A Problem in Modern Ethics by John Addington Symonds

A Problem in Modern Ethics by John Addington Symonds

Author:John Addington Symonds [Symonds, John Addington]
Language: eng
Format: epub
Tags: Philosophy, General
ISBN: 9788831626736
Google: 366eDwAAQBAJ
Publisher: Youcanprint
Published: 2019-06-20T03:57:12+00:00


VII.

LITERATURE—POLEMICAL.

It can hardly be said that inverted sexuality received a serious and sympathetic treatment until a German jurist, named Karl Heinrich Ulrichs, began his long warfare against what he considered to be prejudice and ignorance upon a topic of the greatest moment to himself. A native of Hanover, and writing at first under the assumed name of Numa Numantius, he kept pouring out a series of polemical, analytical, theoretical, and apologetical pamphlets between the years 1864 and 1870. The most important of these works is a lengthy and comprehensive Essay entitled "Memnon.

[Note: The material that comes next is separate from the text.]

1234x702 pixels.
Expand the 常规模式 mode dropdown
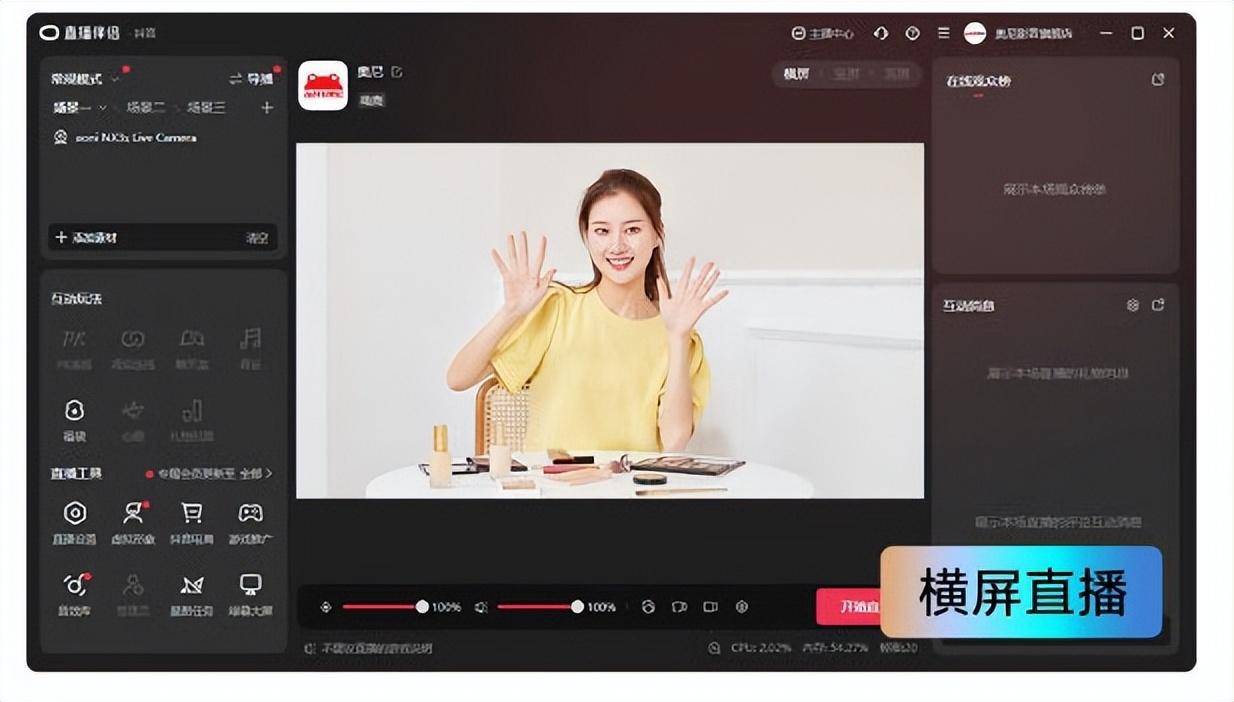116,79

Die Geschlechtsnatur des mannliebenden Urnings. Eine naturwissenschaftliche Darstellung. Schleiz, 1868." Memnon may be used as the text-book of its author's theories; but it is also necessary to study earlier and later treatises—Inclusa, Formatrix, Vindex, Ara Spei, Gladius Furens, Incubus, Argonauticus, Prometheus, Araxes, Kritische Pfeile—in order to obtain a complete knowledge of his opinions, and to master the whole mass of information he has brought together.

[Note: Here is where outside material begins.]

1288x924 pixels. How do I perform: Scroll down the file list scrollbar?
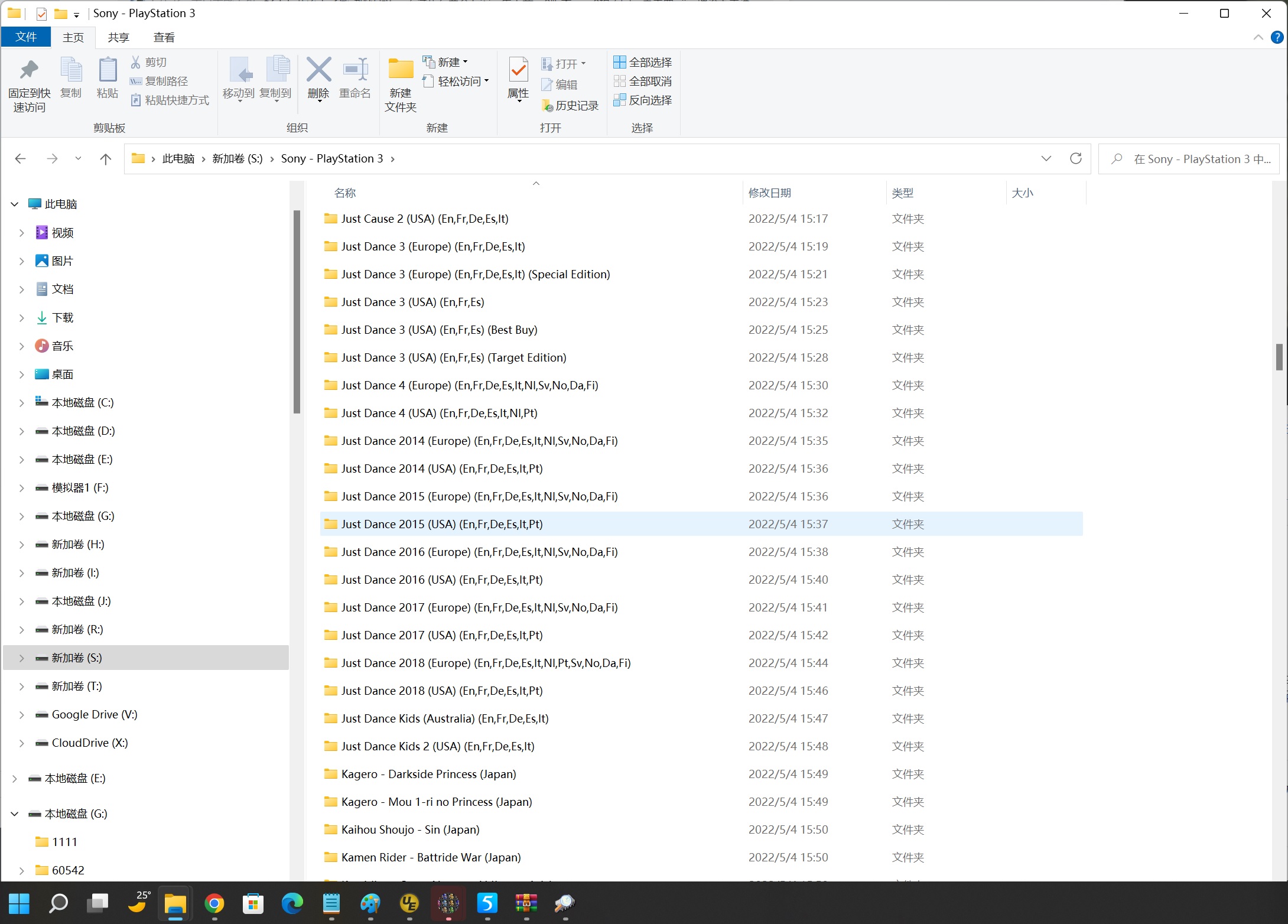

The object of Ulrichs in these miscellaneous writings is twofold. He seeks to establish a theory of sexual inversion upon the basis of natural science, proving that abnormal instincts are inborn and healthy in a considerable percentage of human beings; that they do not owe their origin to bad habits of any kind, to hereditary disease, or to wilful depravity; that they are incapable in the majority of cases of being extirpated or converted into normal channels; and that the men subject to them are neither physically, intellectually, nor morally inferior to normally constituted individuals. Having demonstrated these points to his own satisfaction, and supported his views with a large induction of instances and a respectable show of erudition, he proceeds to argue that the present state of the law in many states of Europe is flagrantly unjust to a class of innocent persons, who may indeed be regarded as unfortunate and inconvenient, but who are guilty of nothing which deserves reprobation and punishment. In this second and polemical branch of his exposition, Ulrichs assumes, for his juristic starting-point, that each human being is born with natural rights which legislation ought not to infringe but protect. He does not attempt to confute the utilitarian theory of jurisprudence, which regards laws as regulations made by the majority in the supposed interests of society. Yet a large amount of his reasoning is designed to invalidate utilitarian arguments in favour of repression, by showing that no social evil ensues in those countries which have placed abnormal sexuality upon the same footing as the normal, and that the toleration of inverted passion threatens no danger to the well-being of nations.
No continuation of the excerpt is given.